Hoy quedó este día. A ver qué nos repara el tránsito de viernes. Nada mal, ¿eh? Por el momento, liviano, liviano, querida, no presenta mayor complicación. Los ingresos más cargados son el acceso oeste, la Richeri, que paga la factura de las obras en Delepiane, hasta el Nuevo Viso, y la General Paz en zona oeste.
Panamericana, Panamericana es una pista de patinaje. Así nomás te lo digo, una maravilla. Ah, bien. No sabías si sos bueno o malo. Pero tenía miedo de preguntarte. No, hay una pista de patinaje, imagínate, agarrás tus patines, vos que sos gran patinadora. Grande deportista, te corrosco. Y un bulón General Paz, seis minutos. Bulón, eso es lo que soy. Pesada, pesada.
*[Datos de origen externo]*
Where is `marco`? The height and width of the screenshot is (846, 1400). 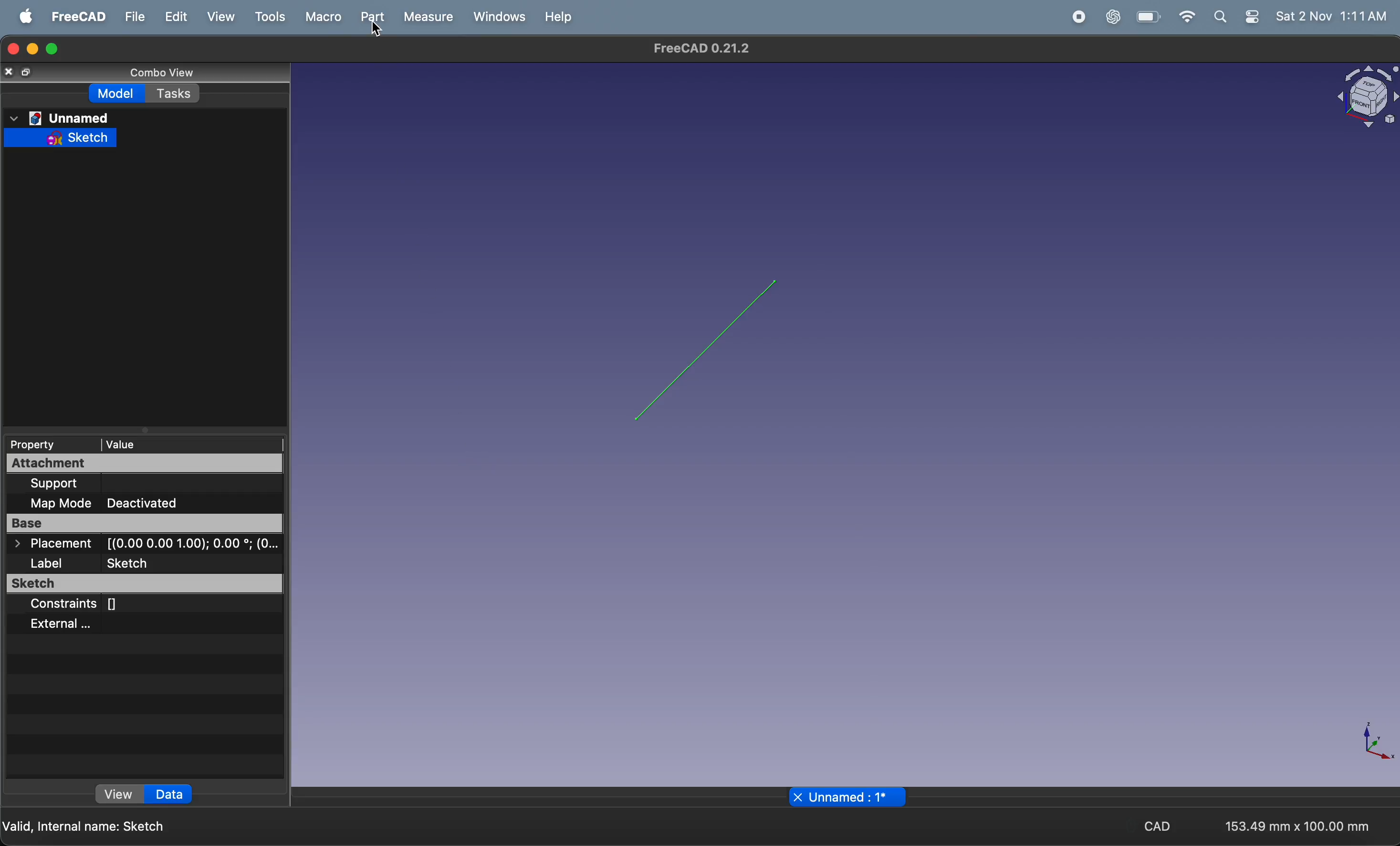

Bueno, escúchame, una cosa te quería decir. Noté algo de los peajes, de las cabinas de peaje, que nosotros vemos que aumentan, aumentan, aumentan. Pero no funcionan del todo bien, ¿eh? Los lectores, bueno. Pero si me vas a cobrar un peaje tan caro que funcionen bien los lectores, no me demora.
Vos me estás hablando de los peajes hacia la costa. Son equipamientos de la era soviética que ni siquiera tienen respuesta. Porque vos tenés tu telepeaje y tenés que decirle al muchacho de la cabina, hola, mi patente es tal cual, tal, tal, tal. Y no se levanta nunca la barrera. Pero aumentaron los peajes. Y del otro lado hay un señor con una manivela que dice, uy, qué chiqui, uy, qué chiqui. Y te va levantando la barrera de a poco.
En cuanto a los servicios, tan solo para marcar el Belgrano Norte con demora por inconvenientes técnicos. Digamos así, empezamos bien en cuanto a bastante tranquilito. Y los de la Panamericana, me parece que hoy, otra vez por ser viernes, disfrutan del Home Office. Se nota eso. Ah, nos gusta, nos gusta. ¿Cómo se hace? Bueno, nosotros no hacemos Home Office, estamos desde acá.